In [26]:
# innstall java
!apt-get install openjdk-8-jdk-headless -qq > /dev/null

# install spark (change the version number if needed)
!wget -q https://archive.apache.org/dist/spark/spark-3.0.0/spark-3.0.0-bin-hadoop3.2.tgz

# unzip the spark file to the current folder
!tar xf spark-3.0.0-bin-hadoop3.2.tgz

# set your spark folder to your system path environment. 
import os
os.environ["JAVA_HOME"] = "/usr/lib/jvm/java-8-openjdk-amd64"
os.environ["SPARK_HOME"] = "/content/spark-3.0.0-bin-hadoop3.2"

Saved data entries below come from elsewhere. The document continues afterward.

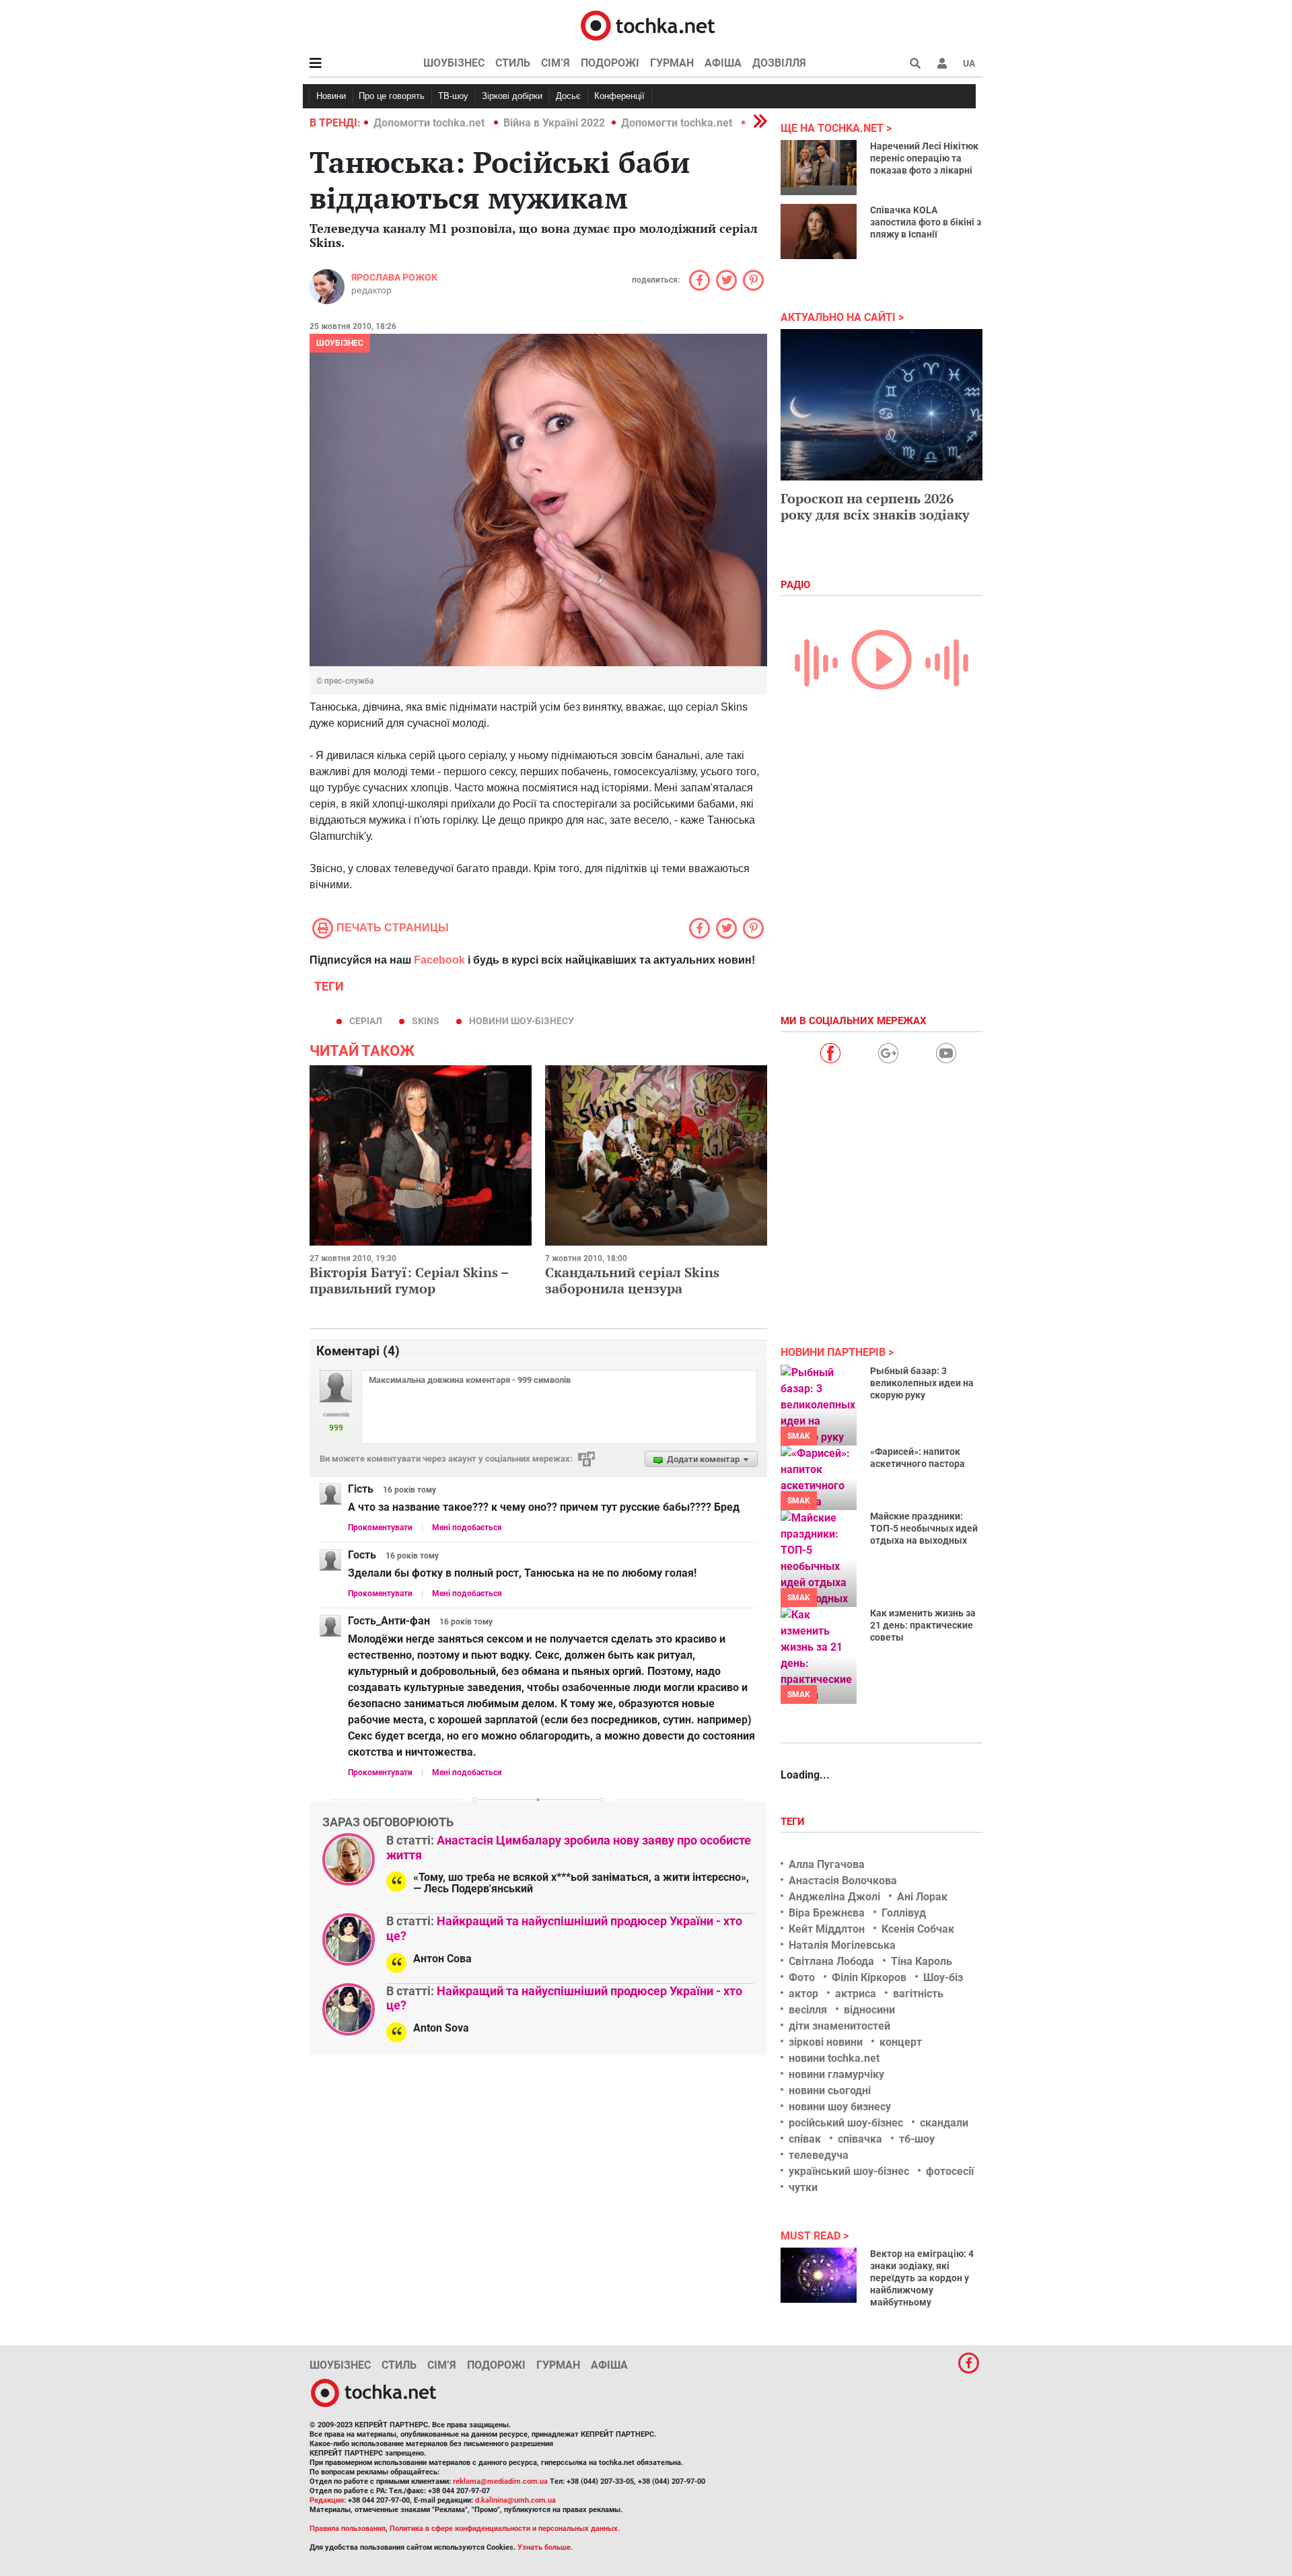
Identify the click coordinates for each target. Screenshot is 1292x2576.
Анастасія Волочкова (843, 1880)
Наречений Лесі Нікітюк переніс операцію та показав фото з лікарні (924, 158)
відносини (869, 2009)
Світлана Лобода (831, 1961)
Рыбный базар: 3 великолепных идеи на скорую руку (922, 1382)
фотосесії (950, 2171)
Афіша (723, 63)
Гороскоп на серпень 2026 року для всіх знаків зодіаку (875, 506)
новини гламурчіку (836, 2074)
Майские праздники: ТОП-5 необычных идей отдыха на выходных (924, 1528)
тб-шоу (917, 2139)
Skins (425, 1020)
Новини (331, 96)
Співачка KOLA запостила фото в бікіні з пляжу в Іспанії (925, 222)
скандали (944, 2122)
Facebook (439, 960)
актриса (855, 1993)
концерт (901, 2042)
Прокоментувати (380, 1527)
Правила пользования (348, 2528)
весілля (808, 2009)
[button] (942, 63)
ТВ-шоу (453, 96)
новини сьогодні (830, 2090)
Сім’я (555, 63)
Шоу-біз (943, 1977)
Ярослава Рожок (394, 277)
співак (805, 2139)
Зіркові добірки (512, 96)
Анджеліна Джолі (834, 1896)
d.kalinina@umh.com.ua (515, 2500)
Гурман (672, 63)
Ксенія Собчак (918, 1929)
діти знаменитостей (839, 2025)
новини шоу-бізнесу (521, 1020)
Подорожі (610, 63)
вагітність (918, 1993)
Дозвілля (779, 63)
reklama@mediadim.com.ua (500, 2481)
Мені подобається (467, 1527)
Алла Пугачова (827, 1864)
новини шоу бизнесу (840, 2106)
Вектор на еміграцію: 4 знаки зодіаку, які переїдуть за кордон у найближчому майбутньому (922, 2277)
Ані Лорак (922, 1896)
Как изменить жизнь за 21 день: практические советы (923, 1625)
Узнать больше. (545, 2547)
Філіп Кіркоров (869, 1977)
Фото (802, 1977)
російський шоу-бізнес (846, 2122)
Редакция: (328, 2500)
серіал (365, 1020)
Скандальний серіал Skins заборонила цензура (632, 1280)
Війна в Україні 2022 (554, 122)
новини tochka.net (834, 2058)
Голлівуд (904, 1912)
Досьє (568, 96)
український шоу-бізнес (849, 2171)
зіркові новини (826, 2042)
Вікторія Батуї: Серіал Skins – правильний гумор (409, 1280)
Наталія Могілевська (842, 1945)
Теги (794, 1822)
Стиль (512, 63)
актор (803, 1993)
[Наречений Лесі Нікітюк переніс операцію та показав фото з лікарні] (819, 167)
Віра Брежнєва (827, 1912)
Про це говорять (392, 96)
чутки (803, 2187)
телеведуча (819, 2155)
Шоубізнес (454, 63)
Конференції (619, 96)
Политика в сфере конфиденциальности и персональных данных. (505, 2528)
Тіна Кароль (921, 1961)
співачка (860, 2139)
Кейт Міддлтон (827, 1929)
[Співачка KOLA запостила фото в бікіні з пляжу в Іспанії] (819, 231)
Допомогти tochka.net (430, 122)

# install findspark using pip
!pip install -q findspark

## Question 1

* SparkContext is a Spark entry point with configuration information for running a Spark Application. It is critical because it manages memory and IO operations as well as task execution across multiple clusters. Spark Context first appeared in Spark 1.0. 

* SparkSession is another Spark entry point that includes all of the features of SparkContext as well as support for DataFrame and Dataset APIs. This enables us to create DataFrames that are both more efficient and flexible than RDDs. This enables us to work with both structured and semi-structured data. 

* SparkSession also allows multiple sessions to run on the same spark context. SparkContext and SparkSession are important because they manage and optimize job execution across multiple clusters.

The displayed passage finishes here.